A gunshot in Kafr Kana and a new, dangerous scandal for the Israel Police

The bullet that killed Hamdan has also brought the Israel Police to the latest and possibly most dangerous scandal of Yohanan Danino’s term as commissioner.

Police detain an Arab youth during clashes at the entrance to the town of Kfar Kanna, on November 8, (photo credit: REUTERS)
Police detain an Arab youth during clashes at the entrance to the town of Kfar Kanna, on November 8,
(photo credit: REUTERS)
"This looks bad, this looks really bad.”
Those were the words that ran through my mind when I first watched the surveillance video of cops shooting 22-year-old Kheir al-Din Hamdan dead in Kafr Kana Friday.
Needless to say, I wasn’t alone.
It all began with a routine arrest on a weapons charge, linked to an ongoing family feud in the city. Special Patrol Unit officers who police the area, partly in order to fight firearms crimes, had arrested a friend of Hamdan’s on suspicion of throwing a stun grenade. Shortly thereafter, Hamdan began to attack the police car, banging on the windows while holding something in his hand, before he was cut down by a single bullet from an officer – which now threatens to have widespread repercussions.
The bullet that killed Hamdan has also brought the Israel Police to the latest and possibly most dangerous scandal of Yohanan Danino’s term as commissioner.
At the moment, we know how this mess started, but no idea how it will end.
If you watch the video, you don’t have to be an internal affairs investigator to know that something went terribly wrong. Hamdan – who yes, appears to have been armed and was banging on the windows of the police van – was shot after he had turned his back to the cops and was walking away.
When the shot rang out he wasn’t charging the police, and it’s unclear why the four well-built and well-armed Special Patrol of - ficers sitting inside their van thought their lives were in danger.
You also don’t have to be a journalist with decades of experience to know that police again dropped the ball when it came to getting ahead of the story. On Saturday morning, the Northern District spokesman sent out a message saying that police had come under attack by a knife-wielding man, and fired a warning shot into the air. Realizing their lives were in danger they shot the man, badly wounding him. Hours later when the video emerged, it was clear to all that no warning shot had been fired, and that police had lied about this – and arguably, there was no clear and present danger to the officers’ lives.
At the very least, they could see the man was not trying to attack the police at the moment he was shot.
It’s a bit ironic that police were exposed by surveillance camera footage, when there has been such a push by the Public Security Ministry in recent years to deploy more and more CCTV cameras in the public sphere to fight crime. Police must be aware of this, especially considering how at any outdoor murder scene, especially at car bombings and mob shootings, their detectives make sure to pass by all surrounding businesses and traffic junctions to collect surveillance footage to piece together what happened.
Somehow, it must just not have registered that there was, in all likelihood, a camera nearby – just like there almost always is these days in Israel.
In the first 24 hours since the shooting, there were two main arguments I heard over and over again. First: Wouldn’t the same thing happen if Hamdan attacked a police vehicle like that in America? And: Don’t you think he was asking for it, running up to a police car with a knife and banging on the windows?
BOTH ARGUMENTS are correct – and also very flawed. First off, yes, it’s safe to assume that American police would have used deadly force in such a case, and may have fired far more rounds into Hamdan.

> RECORDS SHOWN:
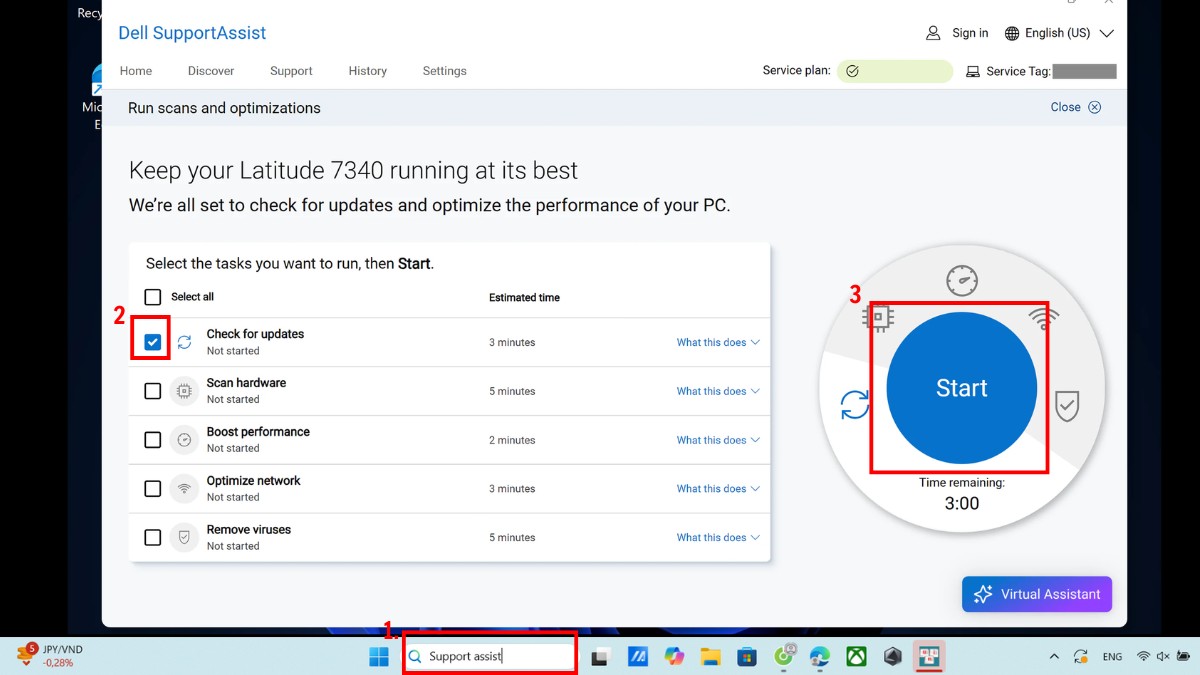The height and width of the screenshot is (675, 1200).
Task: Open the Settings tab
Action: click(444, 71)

* * *

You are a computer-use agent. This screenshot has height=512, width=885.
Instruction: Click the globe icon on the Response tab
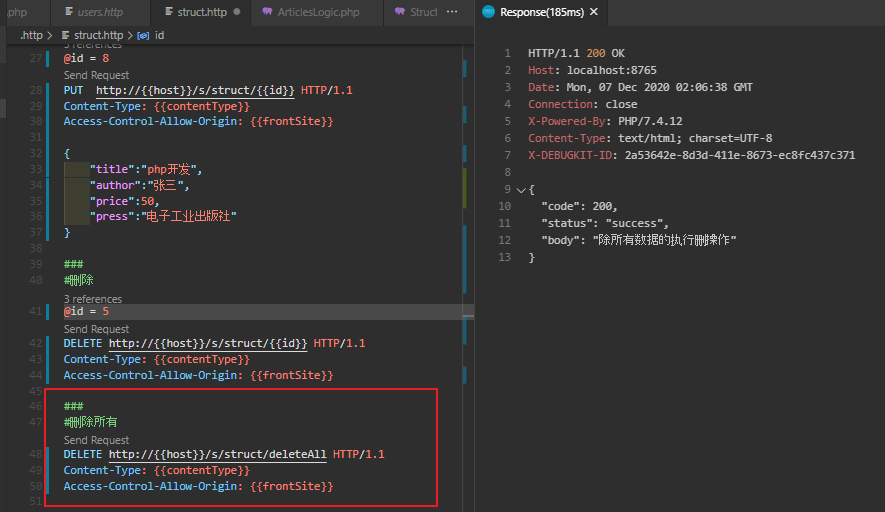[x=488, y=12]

> TASKS AND EXERCISES:
1. Rewrite the records from the line that has "The height and" through the line that has "Action: click(444, 71)", swapping "Settings" for "Profile" and leaving everything else unchanged. Leave out the pictures.
2. Extend the article on the Kafr Kana shooting, continuing from its final sentence.
The article and the records come from separate sources and are unrelated.

> THE ANSWERS:
1.
The height and width of the screenshot is (675, 1200).
Task: Open the Profile tab
Action: click(444, 71)

2.
But does that make it just? Does all of the controversy this past year over the Ferguson shooting and all of the other cases of deadly police violence, especially towards minorities, arguably make the point that American police might not be the ones to emulate? Secondly, even if Hamdan was asking for it, since when does “he was asking for it” make it justifiable homicide? Since when is terrible judgment a capital offense? For that matter, since when does being an idiot pose a deadly threat to police? There’s a feeling that some of these arguments are being made defensively, to stave off criticism of police and of Israel, especially as the Jewish state contends with grassroots terror attacks and daily assaults on police and motorists. Those defenders would do well to keep in mind that police brutality can affect anyone. Even if you are not a member of a minority and even if you are a law-abiding citizen, when police brutality and abuses of power are tolerated or common, everyone can be a victim at some point.
Timing couldn’t be worse for the shooting, which comes after weeks of some of the worst tension in Jerusalem in a decade – repeated, fatal “ramming attacks” by Palestinians, and constant predictions that a third intifada is just around the corner, if it isn’t here already. The shooting is the type of incident with the potential to send the situation in Israel over the edge, causing the protests and rioting in east Jerusalem to wash over the Arab sector in the North and beyond, sparking a real popular uprising with untold consequences.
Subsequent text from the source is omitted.